(DATA SUPPLIED)
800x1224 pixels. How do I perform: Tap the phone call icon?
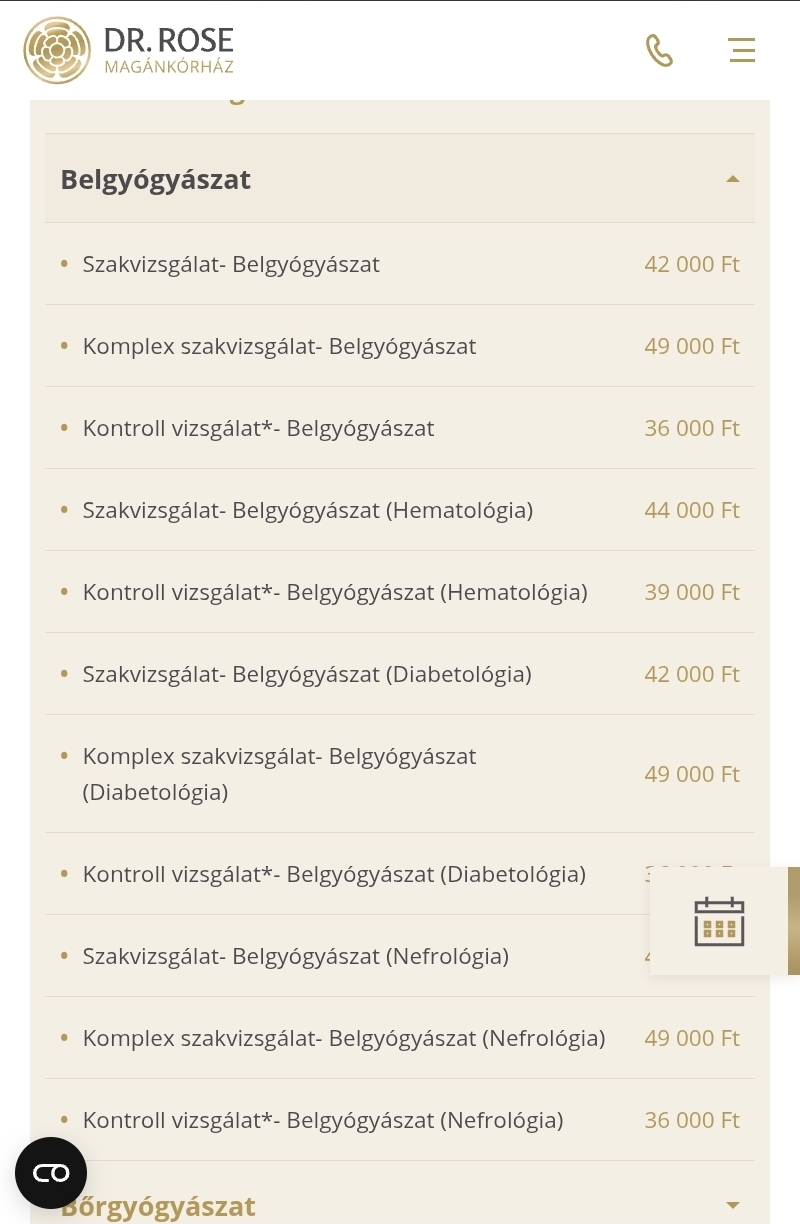click(x=659, y=50)
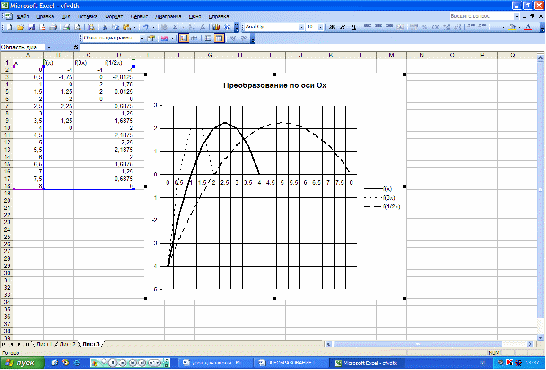Expand the chart type dropdown arrow
Screen dimensions: 546x370
tap(172, 39)
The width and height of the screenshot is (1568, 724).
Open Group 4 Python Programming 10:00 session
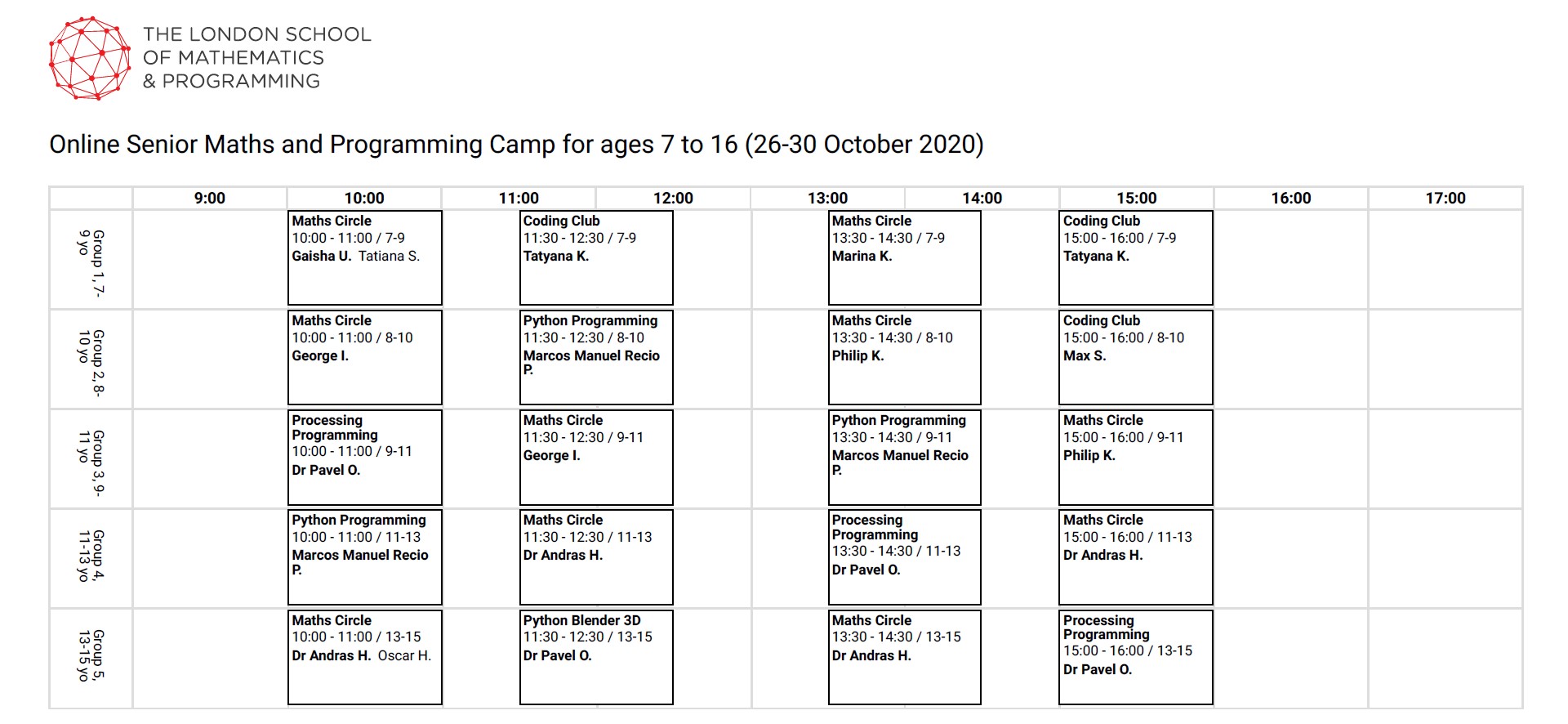[365, 557]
(End DATA SUPPLIED)
# TASK
Return the entries above exactly, skipping any images.

# RESPONSE AREA
800x1224 pixels. How do I perform: Tap the phone call icon?
click(x=659, y=50)
Expand the chart type dropdown arrow
Screen dimensions: 546x370
tap(172, 39)
The width and height of the screenshot is (1568, 724).
Open Group 4 Python Programming 10:00 session
[365, 557]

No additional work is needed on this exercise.